The Students Representative Council (SRC) of the Ghana Law School says plans by the government to expand access to legal education must not be mere rhetoric.
The Minister Designate for Justice and Attorney General, Godfred Dame said at his vetting on Friday, February 12, 2021, that there is a proposed amendment to the Legal Profession Act to enable accessibility to the course.
Responding to this in a Citi News interview, the Students Representative Council (SRC) President of the Ghana School of Law, Philemon Laar lauded the initiative.
He further urged the government to put words into action.
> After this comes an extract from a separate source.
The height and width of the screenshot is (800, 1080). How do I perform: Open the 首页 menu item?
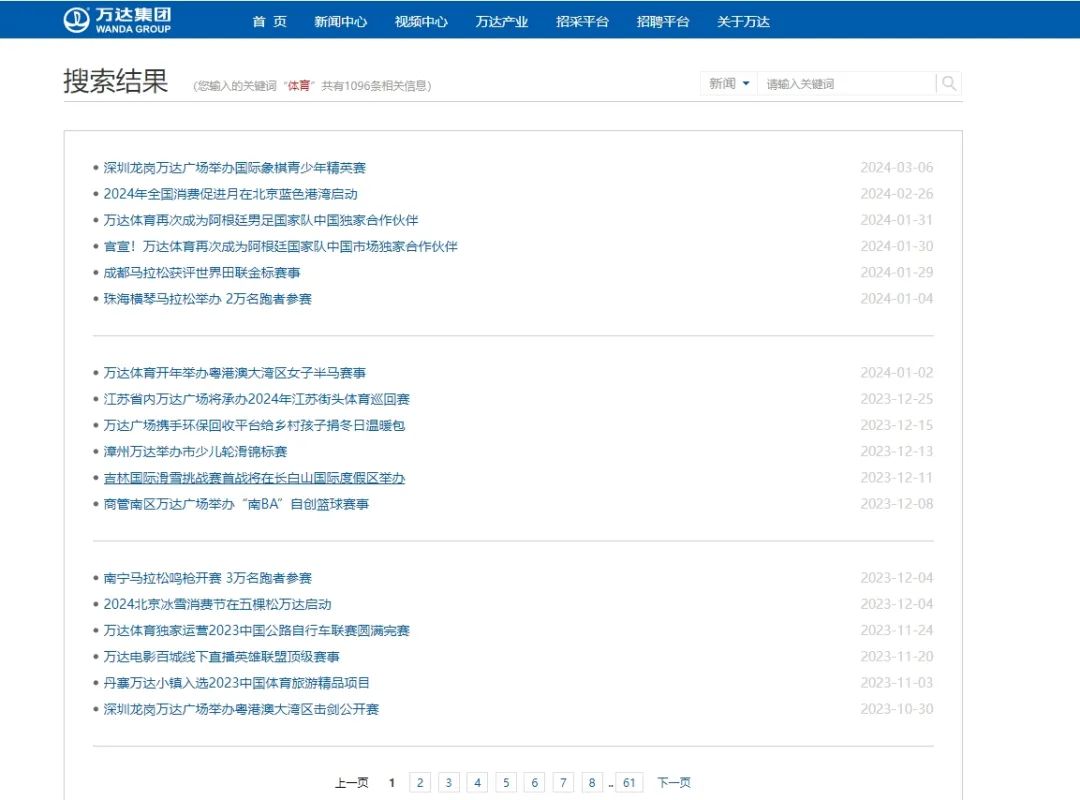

“There has to be a strategic plan as to how legal education should be in this country. After the outcry for reforms from students all over the country, we thought that things will change, but we saw nothing. But then, we welcome the news our learned ‘designate’ [Godfred Dame] put out on Friday and we hope that this will not be mere political rhetoric.”
Legal Education Reforms
Due to the high failure rates, many have called for serious reforms in the country’s legal education regime.
Some have suggested that the General Legal Council (GLC) should be stripped of the power to conduct entrance exams and the three Schools of Law it operates, to be made to function as law faculties that will competitively be training LLB students who can sit for the general bar exam and qualify candidates duly called to the bar.
“We need to decouple education and regulation. Let them [General Legal Council] stay on a competition basis, train them [LLB students], and when the students have their degree, they apply to take a common bar exam administered by qualified bar examiners and anyone who passes that becomes a lawyer,” a Ghanaian legal practitioner, Professor Kwaku Asare, popularly known as Prof. Azar suggested.
But former Chief Justice, Sophia Akuffo opposed it.
She stressed that the current system that many deem as strict and unfair, is meant to ensure that lawyers who are trained in the country are of global standards.